Si j’en suis à citer Télérama, ce n’est pas parce que je suis en fin de vie littéraire mais parce que j’en rejoins exactement la formulation : ce roman est stupéfiant.

Ce qui m’a interpellé dans cette lecture, c’est un énorme dilemme entre l’envie de fermer le bouquin tellement c’est sans intérêt, et cette envie d’aller jusqu’à la fin pour savoir comment ça va se finir.

Parlons du thème. Considérons l’hypothèse d’une Mother Company qui contrôlerait la CIA, le gouvernement américain et l’OLP, par exemple (on est en 1979, il est utile de rappeler à mes plus jeunes lecteurs que l’OLP est l’Organisation de Libération de la Palestine). La Mother Company aurait à en découdre avec un type non-japonais, non-né au japon, cultivé à base de Go Ban (plateau du jeu de Go) et éduqué au Shibumi, l’art extrême de la pensée minimaliste (ou un truc comme ça). Hel, c’est son nom.

Bon, puisque je ne vous ai pas convaincus, je rappelle qu’on est en 1979 et que la Mother Company est aidée de Fat Boy, un ordinateur à l’échelle mondiale qui, à date de lecture, m’a laissé légèrement amusé… Tout en reconnaissant à l’auteur une faculté d’anticipation intéressante, puisqu’à l’époque en réalité on faisait encore des trous dans des « cartes perforées » 😁.

Au-delà de cette performance d’être encore crédible en termes de technologies numériques quarante ans après sa rédaction, le bouquin est une énorme mine à descriptions qui ne servent à rien. Un nid de digressions, qui m’ont à nombreuses reprises amené à passer les pages cinq par cinq, pour tenter de retrouver un semblant de scénario. J’ai ainsi échappé à l’enfance et à l’adolescence de Hel, à l’histoire complète de Le Cagot (personnage basque du roman), aux descriptions toutes en longueurs de paysages, d’états d’esprit, de pensées qui n’appartiennent qu’à l’auteur et que je lui restitue bien volontiers… Hautement chiant, en d’autres termes.

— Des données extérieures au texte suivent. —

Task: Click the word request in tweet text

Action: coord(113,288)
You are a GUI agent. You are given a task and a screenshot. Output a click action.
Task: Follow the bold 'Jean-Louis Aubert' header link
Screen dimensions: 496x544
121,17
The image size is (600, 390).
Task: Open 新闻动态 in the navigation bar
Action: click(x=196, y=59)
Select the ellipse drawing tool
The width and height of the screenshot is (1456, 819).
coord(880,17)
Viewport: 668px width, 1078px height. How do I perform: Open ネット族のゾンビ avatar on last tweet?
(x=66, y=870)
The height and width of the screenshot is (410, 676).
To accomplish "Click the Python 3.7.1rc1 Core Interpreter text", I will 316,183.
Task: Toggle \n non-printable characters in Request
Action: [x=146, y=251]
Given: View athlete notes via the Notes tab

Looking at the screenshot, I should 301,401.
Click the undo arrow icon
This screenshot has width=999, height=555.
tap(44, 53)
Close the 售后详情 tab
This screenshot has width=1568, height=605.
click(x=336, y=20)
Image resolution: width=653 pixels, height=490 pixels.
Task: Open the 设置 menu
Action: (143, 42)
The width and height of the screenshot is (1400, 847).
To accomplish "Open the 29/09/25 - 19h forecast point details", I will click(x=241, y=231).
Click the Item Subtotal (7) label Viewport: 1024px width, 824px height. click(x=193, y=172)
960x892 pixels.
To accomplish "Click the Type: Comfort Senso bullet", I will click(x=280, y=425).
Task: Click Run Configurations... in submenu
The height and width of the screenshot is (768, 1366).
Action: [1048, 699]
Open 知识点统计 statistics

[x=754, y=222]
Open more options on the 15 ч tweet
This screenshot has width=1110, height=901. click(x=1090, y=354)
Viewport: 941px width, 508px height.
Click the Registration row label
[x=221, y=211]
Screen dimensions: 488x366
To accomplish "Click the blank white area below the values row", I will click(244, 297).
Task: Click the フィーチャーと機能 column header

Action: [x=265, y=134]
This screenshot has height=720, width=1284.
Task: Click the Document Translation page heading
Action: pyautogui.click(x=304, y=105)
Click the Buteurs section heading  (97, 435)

De toute façon, dans ce bouquin il y a tous les ingrédients pour que quiconque se sente accroché : de la politique, des femmes et du cul (sophistiqué bien sûr), des armes, des gens simples et des gens hautement sophistiqués, des paysages et des descriptions, des amis et des faux-ennemis, des décès et beaucoup de pensées philosophiques, voire pas mal de blabla pseudo-psychologique et même un peu de suggestions de développement personnel.

Rien qu’à relire l’ampleur de l’ambiguïté de mon commentaire, ce bouquin mériterait d’être dans mes coups de coeur…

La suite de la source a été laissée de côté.